This article appeared in the Dayton Daily News on December 8, 1978
Barn idea sparks 10-year marathon
By EILEEN HAWK
Melba Hunt and the Kettering-Moraine Museum and Historical society are synonymous.
When Mrs. Hunt joined the historical society 10 years ago, she “had no idea that I’d get involved like I have.”
What really aroused Mrs. Hunt’s interest was Deeds Barn, where Delco got its start.
“I wanted to help preserve the Deeds Barn. The society which was formed in 1962 couldn’t at that point raise the necessary money to preserve it.
“I was finally able to get the barn listed in the Register of Historical Places and on May 6, 1973, at 6 a.m., the barn was moved to its present site. It took three years of mostly volunteer work to restore it, and the barn was dedicated and opened on Aug. 29, 1976,” Mrs. Hunt said.
AT THAT SAME ceremony, Mrs. Hunt and her husband, Richard, received an award, including the keys to the city, from the historical society “for total dedication to the restored project.”
Getting the Deeds Barn preserved was only one of Mrs. Hunt’s contributions to the area that has been her home since 1956.
She has been president of the historical society since 1971—“I keep getting re-elected.” She has arranged our Heritage Home Tours, the latest one April 30. She arranged the state’s first Shaker Festival in 1977 and led the second in August.
Perhaps less spectacular but nonetheless important was Mrs. Hunt’s efforts in uniting Kettering and Moraine to form one historical society.
“In 1972, I walked in cold on the City of Moraine and volunteered to put in a history of the local area in their new government building. Before I knew it, Carl W. Gebhardt, then the mayor, asked me if I would monitor their open house.
“THIS TOOK PLACE one week after the centennial celebrating the 100th birthday of Orville Wright, which was held at the Kettering Government Center.
“It seems providential the way everything has tied together,” she continued. “After the celebrations were over, Gebhardt, who was quite a historian, and I were able to get through a series of meetings, Kettering and Moraine, to tie together and have one historical mission.
The museum, at 35 Moraine Circle south, in Kettering, opened in 1973. It was formerly the Kettering Courts Building.
Among the museum’s prized objects are displays of Shaker furniture, both from the Watervliet Colony (its location is now the Dayton Mental Health Center) and from an interested Shaker historian, Steve Kister, of Cincinnati. Some of the 100 pieces of furniture from Hawthorne Hill, which Orville Wright built in Oakwood, are also on display.
WE TOURED HAWTHORNE Hill, now an NCR guest house in 1973 and saw the furniture in the attic. We asked NCR if they would consider lending it to us on a long-term basis, and they agreed. With the help of volunteers of the society, I catalogued, photographed and in some cases, refinished the pieces in our museum,” Mrs. Hunt said.
Mrs. Hunt, who uses Charles Kettering’s desk in the museum, said that she always has been interested in history.

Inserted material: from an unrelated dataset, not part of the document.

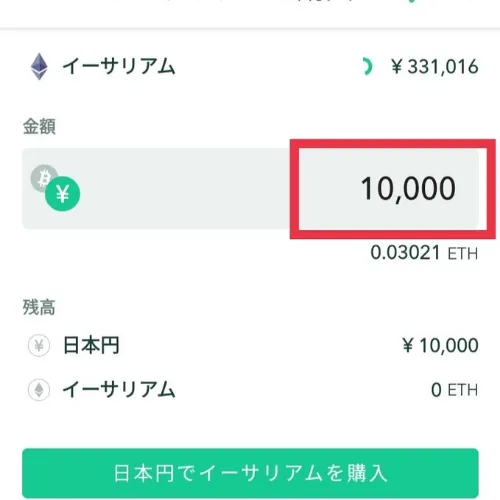This screenshot has height=500, width=500.
Task: Click the 残高 section label
Action: pos(39,307)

She came here shortly after high school and married Richard Hunt, who is a food broker.
“While my children, Lynn and Jim, were growing up, I didn’t do too much except for PTA and Goodwill, which was a particular interest of mine,” she said.

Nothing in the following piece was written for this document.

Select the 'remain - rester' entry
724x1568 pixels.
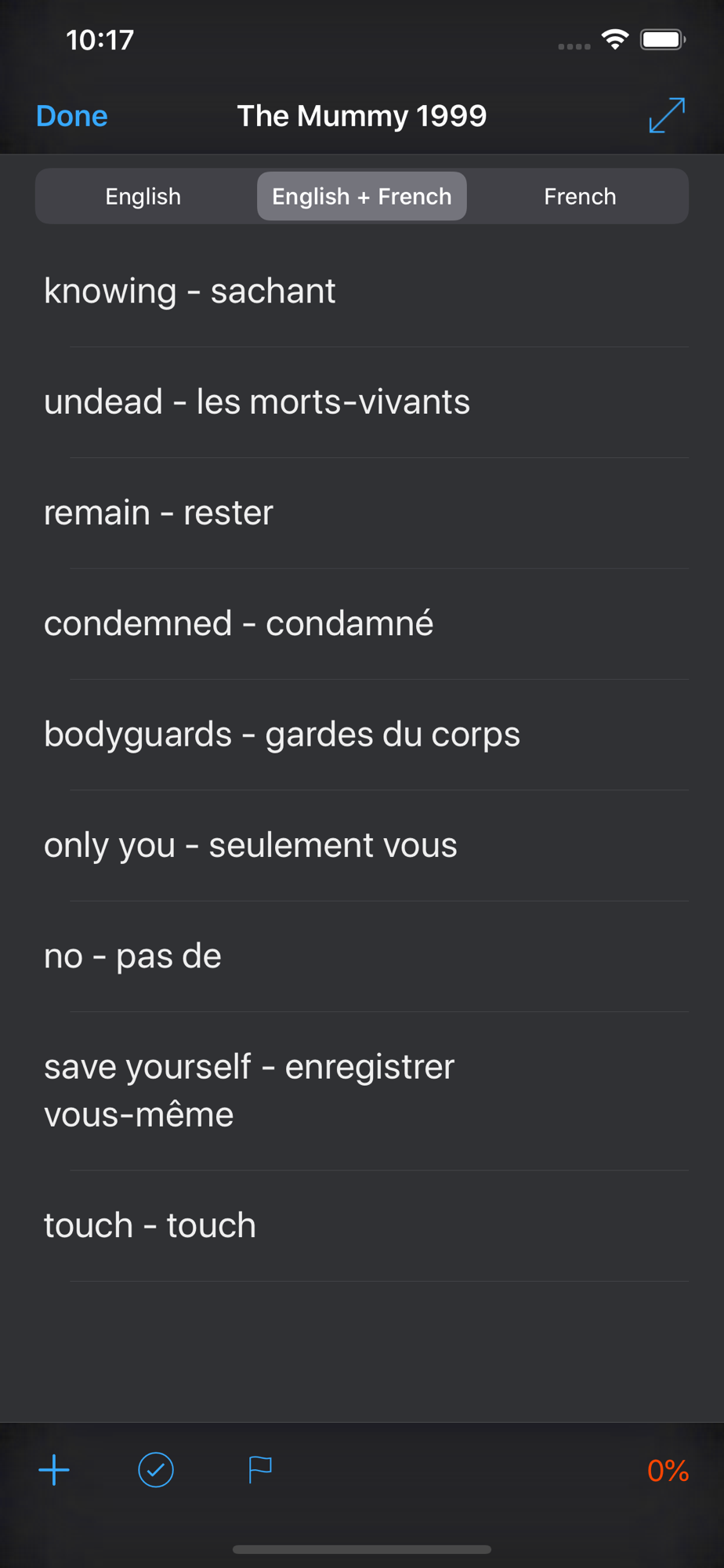(x=362, y=513)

IN 1966, THE HUNTS bought the Abner Creager farmhouse at 821 E. Stroop Rd, where they have lived ever since.
“The house was in bad condition at the time and we had to restore it,” Mrs. Hunt recalled. “This got us interested in other old homes in the Kettering area, and I wound up by photographing many of them. Some of them have since been torn down.”
Mrs. Hunt has received several awards from the community. In 1974, she received the first Kettering Citizens Award for outstanding volunteer work for the betterment of the community. That same year, she also was appointed by the Kettering City Council to be chairman of the Kettering Bicentennial.
She has served with the Kettering Holiday-at-Home committee since 1959, both as a vice president and as a trustee. She organized the first Colonial Craft Show at the Government Center, which takes place during the Holiday-at-Home weekend, and was chairman for the craft show for six years.
WHEN KETTERING decided to give a Bicentennial Ball on Dec. 31, 1975, to usher in the Bicentennial year, Mrs. Hunt organized the Colonial Dancers. The dancers first performed at the ball and now give performances once or twice a month.
Mrs. Hunt remembers the Bicentennial year as “one meeting after another, culminating in the barbecue at the Government Center on July 4. We thought everyone would be out of town and didn’t order enough chicken for the many people who turned up for it. I remember not only worrying about the barbecue but performing—in that heat—with the Colonial Dancers who entertained.”
Mrs. Hunt is vice chairman and former chairman of the Kettering Citizens Award Committee and was chosen by the Kettering City Council to serve a four-year term as a member of the new Kettering Arts Council.
When she is not at the museum or at one of her committee meetings, Mrs. Hunt enjoys sewing, gardening and photography.